Die Wiederauferstehung des Politzombies Berlusconi und der kometenhafte Aufstieg Grillos wären aber nicht möglich gewesen, hätte das deutsche Spardiktat in Südeuropa auch nur die bescheidensten ökonomischen Erfolge erzielt. Alle südeuropäischen Krisenstaaten befinden sich in einer ökonomischen Abwärtsspirale, bei der die diversen Kahlschlagsprogramme zu Nachfrage- und Konjunktureinbrüchen führten, die wiederum die Arbeitslosigkeit ansteigen und Steuereinnahmen abschmelzen ließen – was eine Haushaltskonsolidierung vollends unmöglich macht.

Italien befindet sich aufgrund des Merkelschen Spardiktats seit 18 Monaten in einer sich verstärkenden Rezession. Im vierten Quartal 2012 ging das Bruttoinlandsprodukt in der drittgrößten Volkswirtschaft der Euro-Zone um 2,7 Prozent gegenüber dem Vorjahreszeitraum zurück, nach 2,4 Prozent im Vorquartal. Die Arbeitslosenquote stieg im vergangen Dezember mit 11,2 Prozent auf den höchsten Wert seit 2004, wobei sie binnen des vergangenen Jahres um 1,8 Prozent zulegte. Der Abschwung wird von der starken Kontraktion der Industrieproduktion befeuert, die allein im Dezember um sechs Prozent schrumpfte. Der italienische Industrieproduktionsindex ist gegenüber seinem Hoch im August 2007 um 26 Prozent gefallen und befindet sich auf dem Niveau des Jahres 1987. Ein Ende dieser Abwärtsspirale ist nicht im Sicht, da aufgrund der Sparmaßnahmen die Inlandsaufträge der Industrie im Dezember um 24 Prozent gegenüber dem Vorjahresmonat zurückgingen. Besonders dramatisch ist die Lage des italienischen Automobilsektors, dessen Produktion 2012 um 18,3 Prozent auf nur noch knapp 400000 PKW zurückging. Der Niedergang der italienischen Autoindustrie wird aber erst aus längerfristiger Perspektive voll erfaßbar: Gegenüber dem Hoch 1989 ging deren Output inzwischen um nahezu 80 Prozent zurück.
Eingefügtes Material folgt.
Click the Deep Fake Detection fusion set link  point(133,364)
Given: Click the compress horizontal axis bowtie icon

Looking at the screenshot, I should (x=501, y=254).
Offensichtlich befindet sich Italien am Beginn einer ähnlichen Talfahrt, wie sie schon die anderen südeuropäischen Krisenländer voll erfaßt hat. Aus denen werden nahezu im Wochenrhythmus ähnliche Desasterzahlen gemeldet: Im sparwütigen Portugal ist etwa die Staatsverschuldung inzwischen auf einen neuen historischen Höchstwert von 115,1 Prozent des BIP geklettert, während die Arbeitslosenquote mit 16,9 Prozent ebenfalls einen neuen historischen Rekord einstellte. Griechenland – dessen BIP im Krisenverlauf bereits um 23,4 Prozent kontrahierte – meldete jüngst eine neue Rekordarbeitslosenquote von 27 Prozent. Neue Verschuldungsrekorde werden auch aus Spanien gemeldet, wo trotz eines drakonischen Sparprogramms die Staatsschuld auf den höchsten Wert seit 1910 anschwoll – auf 84 Prozent des BIP.

Angesichts dieser Einbrüche bleibt den Südeuropäern schlicht keine andere Wahl, als unter Hinnahme aller drakonischen Konsequenzen gegen dieses deutsche Spardiktat zu rebellieren. Im gegenwärtigen »deutschen Europa« bleibt dessen Peripherie nur die Perspektive des sozioökonomischen Zusammenbruchs. Italien ist aber wirtschaftlich zu bedeutend, um ähnlich von Berlin plattgemacht werden zu können wie Griechenland. Deswegen deute der Wahlausgang dort auf eine »sich abzeichnende Herausforderung der deutschen Führung« in Europa, bemerkte etwa der Nachrichtendienst Stratfor in einer Analyse. Dies ist auch der wahre Grund der deutschen Empörung über die Wahlergebnisse in Italien. Berlin wird sich mittelfristig zwischen einem Zusammenbruch der Eurozone oder einer Lockerung seines Spardiktats entscheiden müssen.